Latest revision as of 15:56, 25 July 2024

Problem

From a point within a triangle, line segments are drawn to the vertices. A necessary and sufficient condition that the three triangles thus formed have equal areas is that the point be:

$\textbf{(A)}\ \text{the center of the inscribed circle} \qquad \\ \textbf{(B)}\ \text{the center of the circumscribed circle}\qquad\\ \textbf{(C)}\ \text{such that the three angles formed at the point each be }{120^\circ}\qquad\\ \textbf{(D)}\ \text{the intersection of the altitudes of the triangle}\qquad\\ \textbf{(E)}\ \text{the intersection of the medians of the triangle}$

Solution

[asy] import geometry; point A = (0,0); point B = (3,1); point C = (2,4); point P = (A+B+C)/3; draw(A--B--C--A); dot(A); label("A",A,SW); dot(B); label("B",B,SE); dot(C); label("C",C,NW); dot(P); label("P",P,E); draw(A--P); draw(B--P); draw(C--P); [/asy]
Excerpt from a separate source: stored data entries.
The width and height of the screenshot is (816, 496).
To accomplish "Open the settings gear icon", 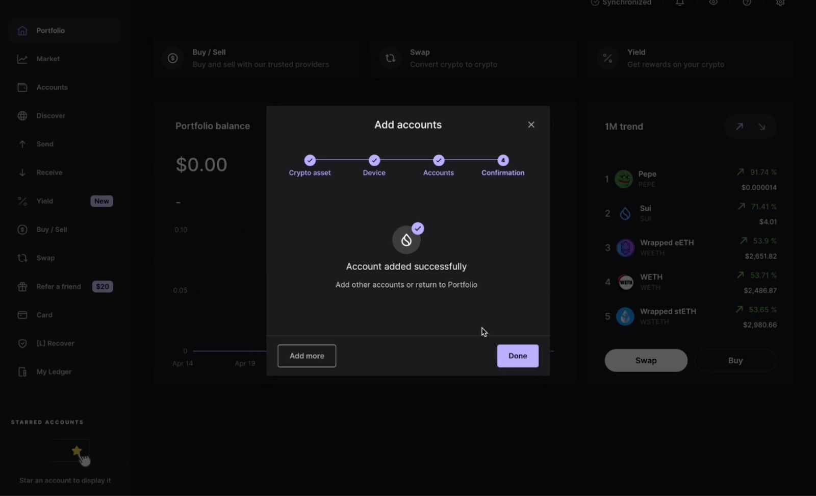I will (x=780, y=3).
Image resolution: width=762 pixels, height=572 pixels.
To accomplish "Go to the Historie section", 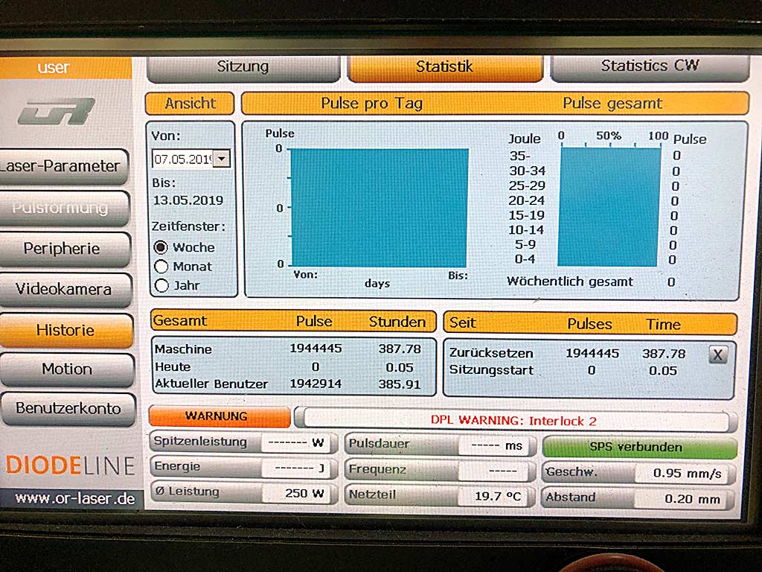I will pyautogui.click(x=65, y=330).
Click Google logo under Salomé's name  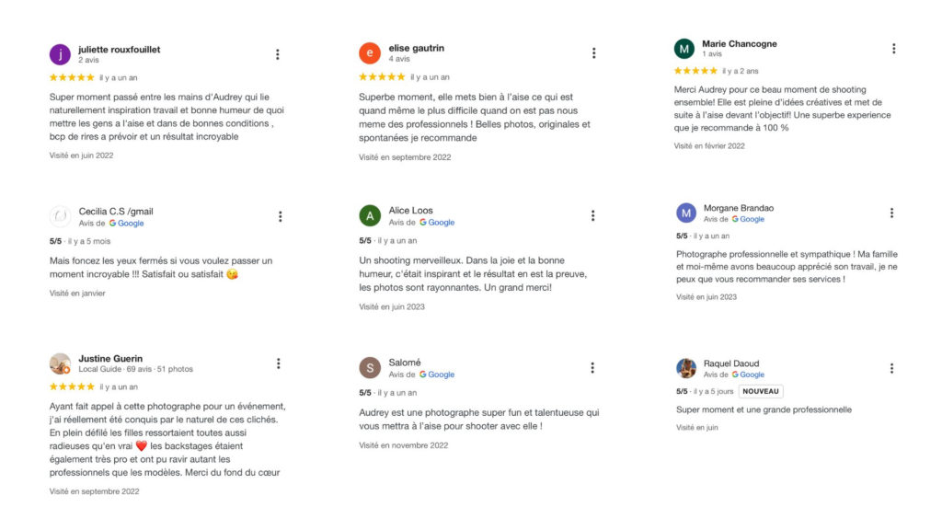[x=437, y=374]
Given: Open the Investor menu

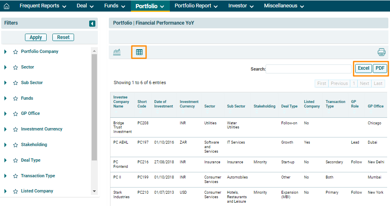Looking at the screenshot, I should (241, 6).
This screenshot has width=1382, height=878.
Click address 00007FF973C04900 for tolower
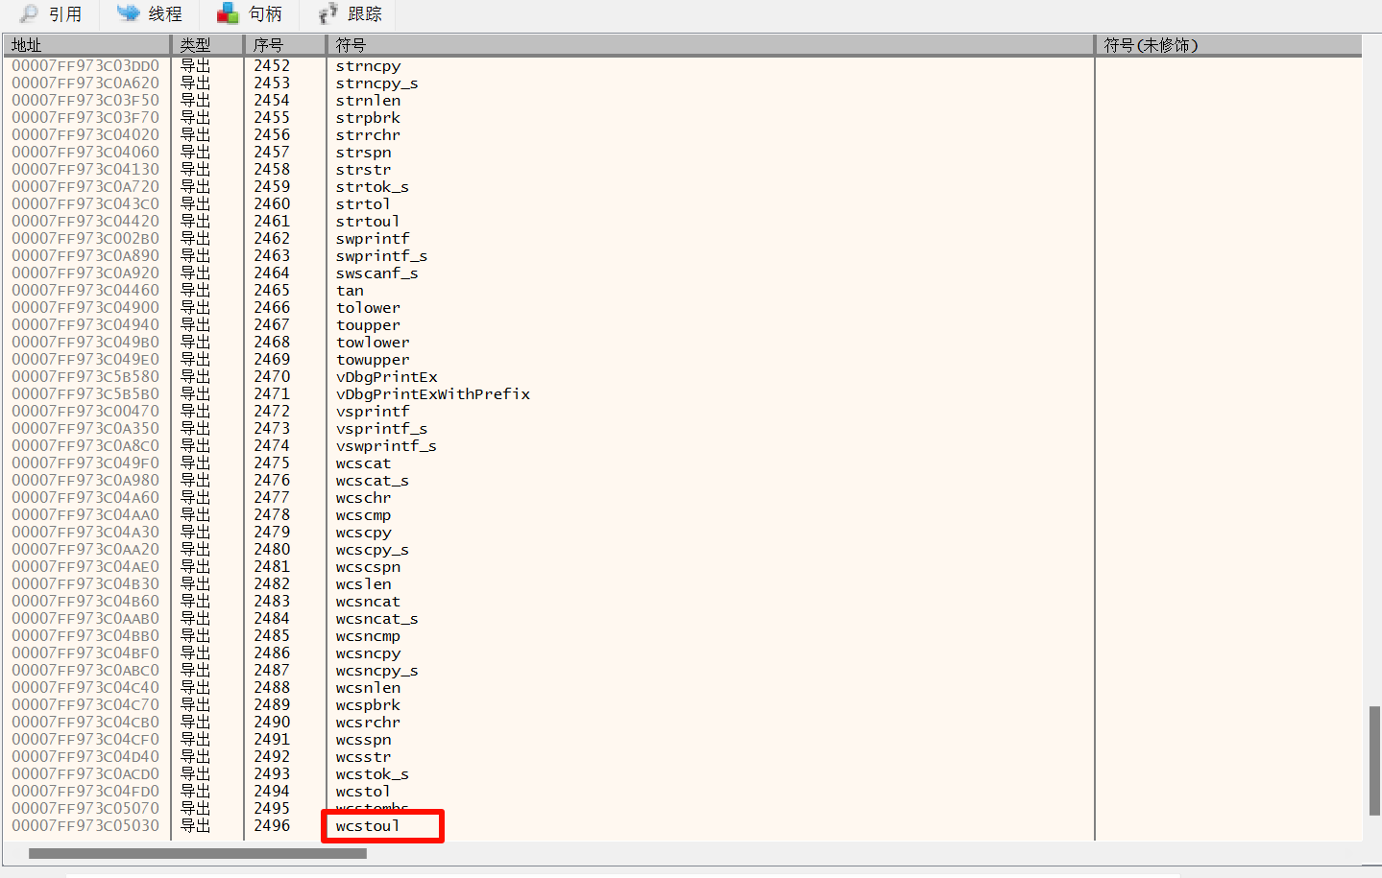(85, 308)
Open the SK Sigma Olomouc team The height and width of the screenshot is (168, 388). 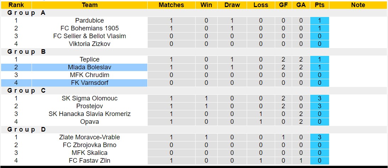tap(89, 98)
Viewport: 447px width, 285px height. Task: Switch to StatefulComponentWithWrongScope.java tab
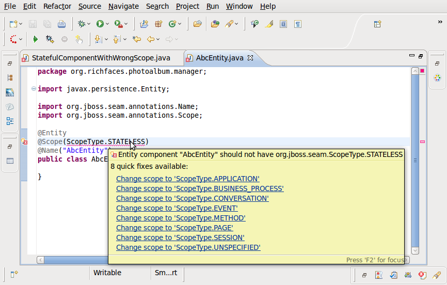click(x=101, y=58)
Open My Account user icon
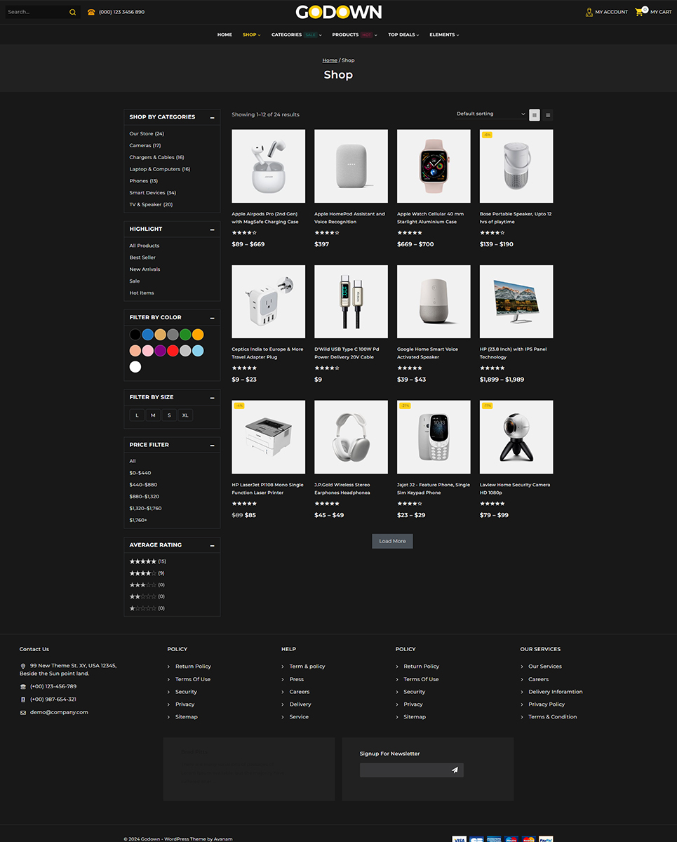The height and width of the screenshot is (842, 677). [x=589, y=12]
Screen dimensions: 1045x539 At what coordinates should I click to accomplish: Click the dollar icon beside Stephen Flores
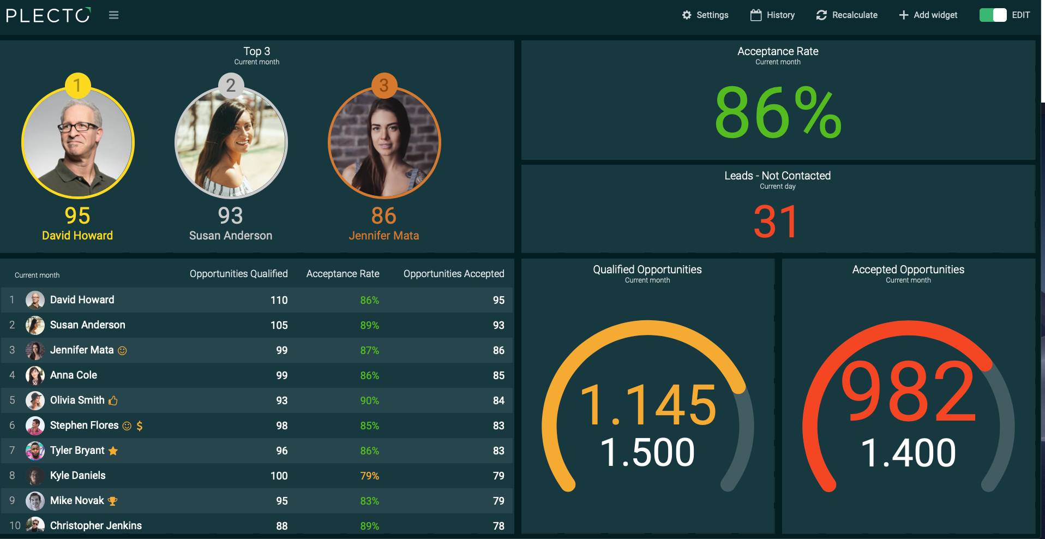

Suppose the triangle is $\triangle ABC$ with the described point in its interior being $P$, as in the diagram. First, suppose that the smaller triangles have equal area (say $\tfrac{A}3$, where $A=[\triangle ABC]$). Then, by rearranging the area formula for a triangle, we see that the distance from $P$ to side $\overline{BC}$ is $\tfrac{2A}{3BC}$. Similarly, we can see that the distance from $A$ to $\overline{BC}$ is $\tfrac{2A}{BC}$. Thus, $P$ is $\tfrac1 3$ of the distance that $A$ is from $\overline{BC}$. We can use the same logic for points $B$ and $C$ and their respective opposite sides. The only point which is posiitioned in this way for all three points of the triangle is the centroid, so it is necessary that $P$ be the intersection of the medians.
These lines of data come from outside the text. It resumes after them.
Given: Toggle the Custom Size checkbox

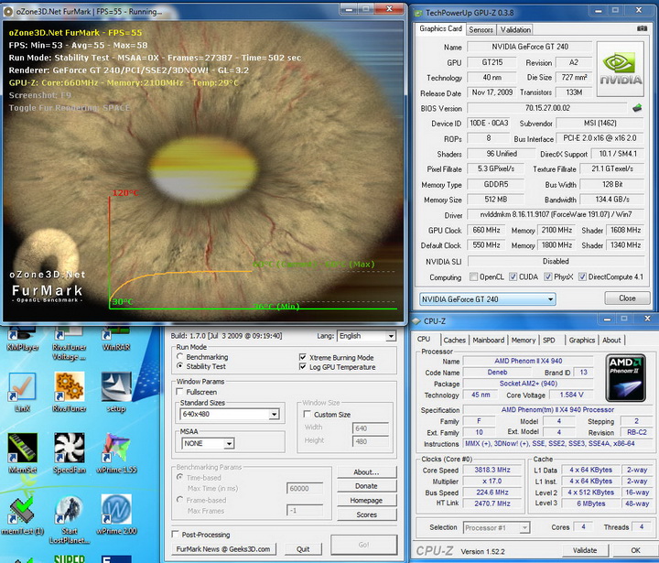Looking at the screenshot, I should coord(307,415).
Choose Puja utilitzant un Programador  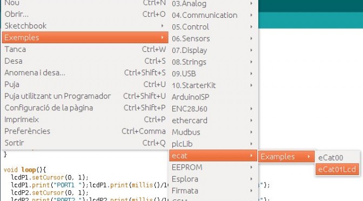[85, 96]
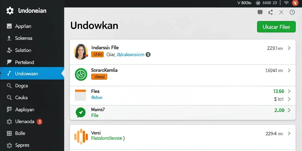This screenshot has height=151, width=302.
Task: Follow the blue Rehin link under Flea
Action: point(97,98)
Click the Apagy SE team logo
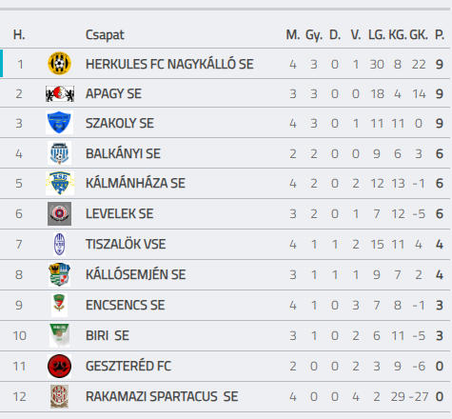The image size is (452, 419). [60, 93]
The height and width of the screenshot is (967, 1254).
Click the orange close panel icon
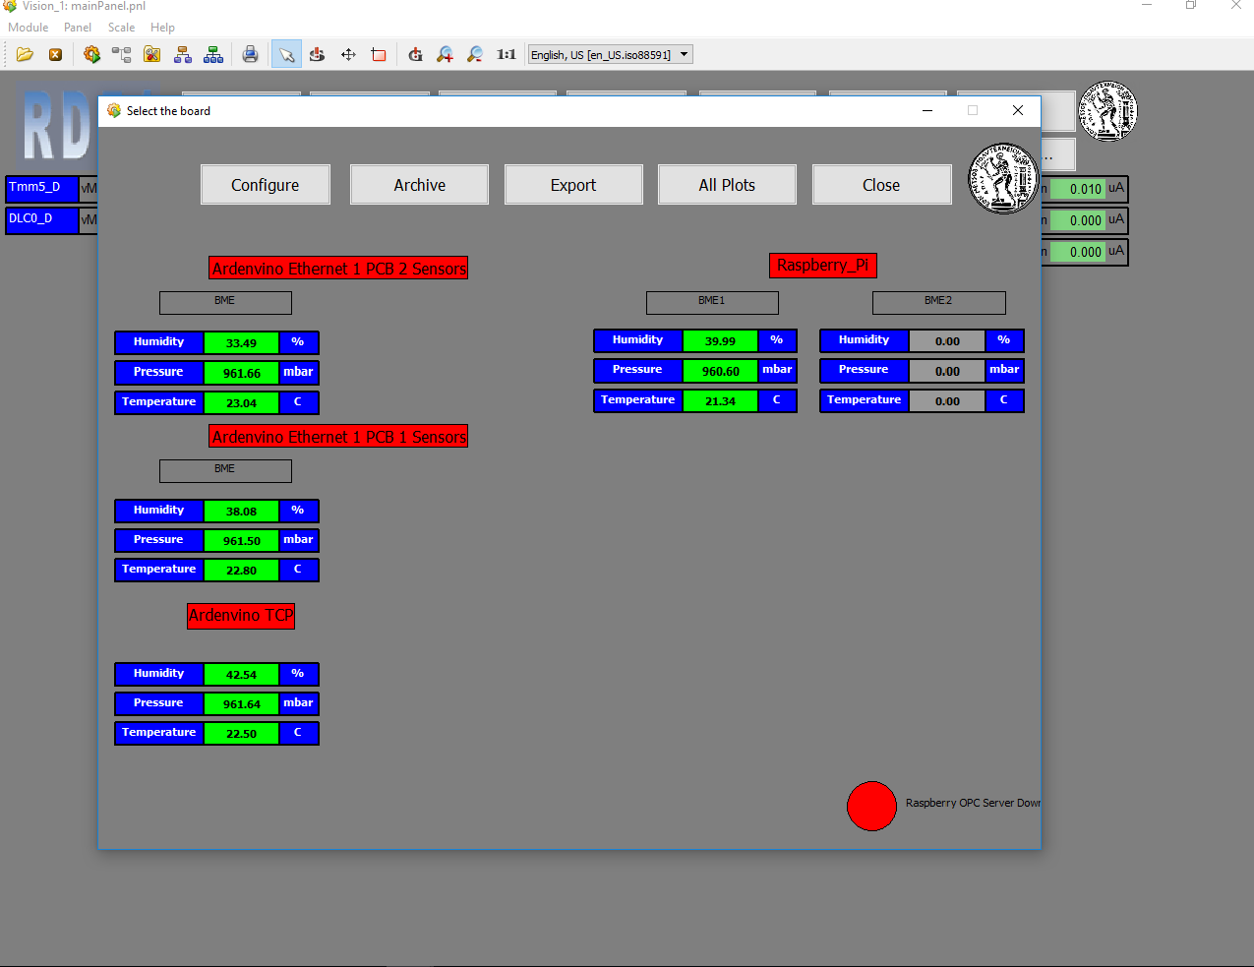[x=56, y=55]
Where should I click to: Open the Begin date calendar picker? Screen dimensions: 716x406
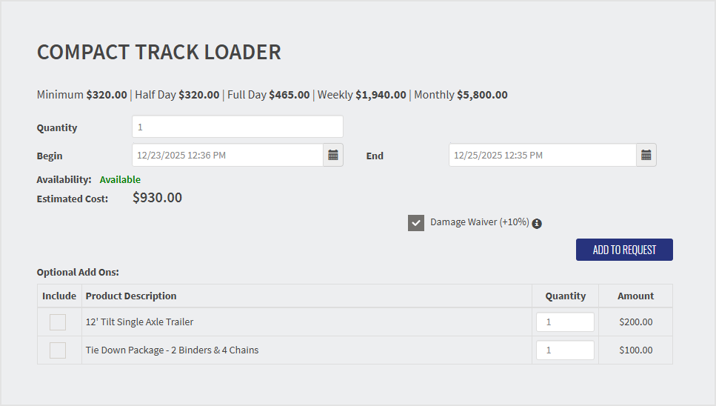(333, 155)
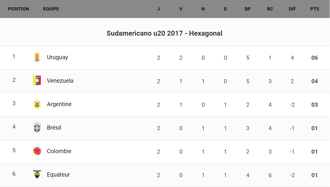Click the EQUIPE column header
This screenshot has height=187, width=330.
(51, 9)
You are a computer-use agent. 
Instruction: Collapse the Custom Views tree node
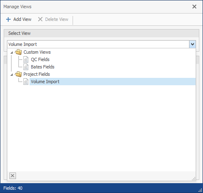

Regarding the sufficiency of this condition, because the centroid is $\tfrac2 3$ of the way along each of the medians of the triangle, the three smaller triangles, with the same base and a third of the height of the large triangle, have one third of the area of the larger triangle. Thus, they all have equal areas, so it is sufficient that point $P$ is the centroid.

Thus, our answer is $\fbox{\textbf{(E) }the intersection of the medians of the triangle}$.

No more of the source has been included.